>> Start Data to process

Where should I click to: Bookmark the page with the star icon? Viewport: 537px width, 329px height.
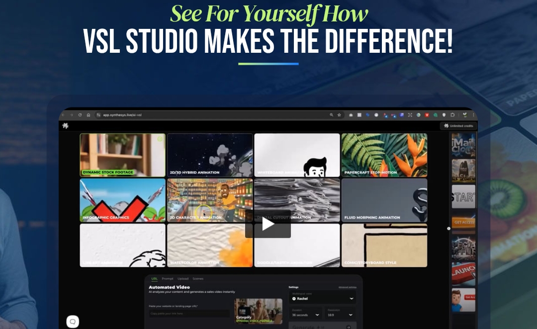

>> End Data to process
>> Start Data to process

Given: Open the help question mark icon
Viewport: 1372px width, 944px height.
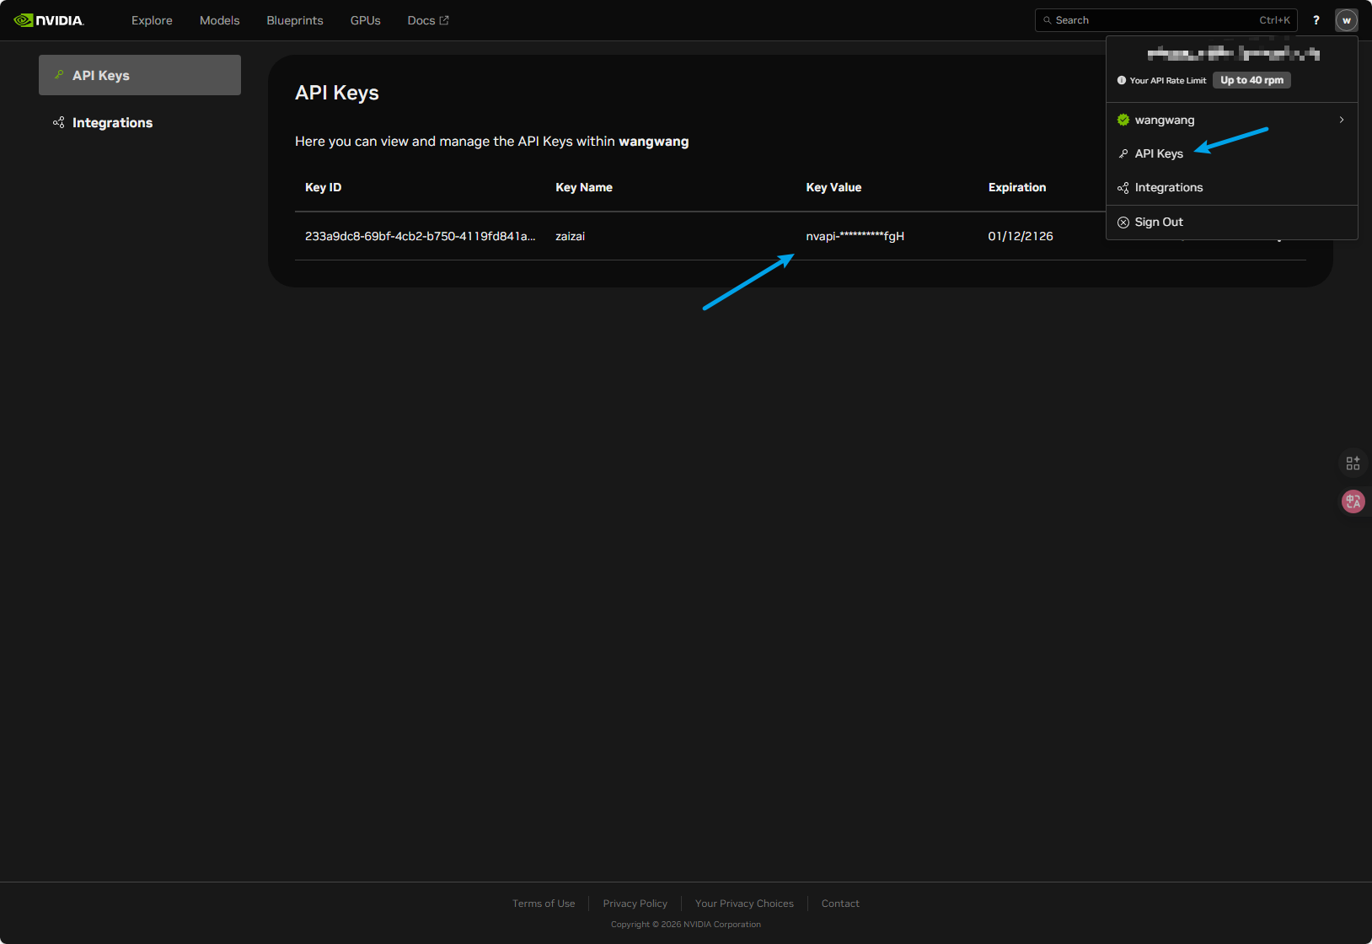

>> End Data to process
>> Start Data to process

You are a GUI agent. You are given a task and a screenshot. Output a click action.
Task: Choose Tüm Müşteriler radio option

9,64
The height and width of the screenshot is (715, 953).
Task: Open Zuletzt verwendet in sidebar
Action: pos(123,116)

>> End Data to process

Task details:
Rewrite the items from the line containing "Given: Open the help question mark icon" up to and including the line containing "Viewport: 1372px width, 944px height.", replacing "help" with "settings" and changing nothing else. Give only those lines.

Written reply:
Given: Open the settings question mark icon
Viewport: 1372px width, 944px height.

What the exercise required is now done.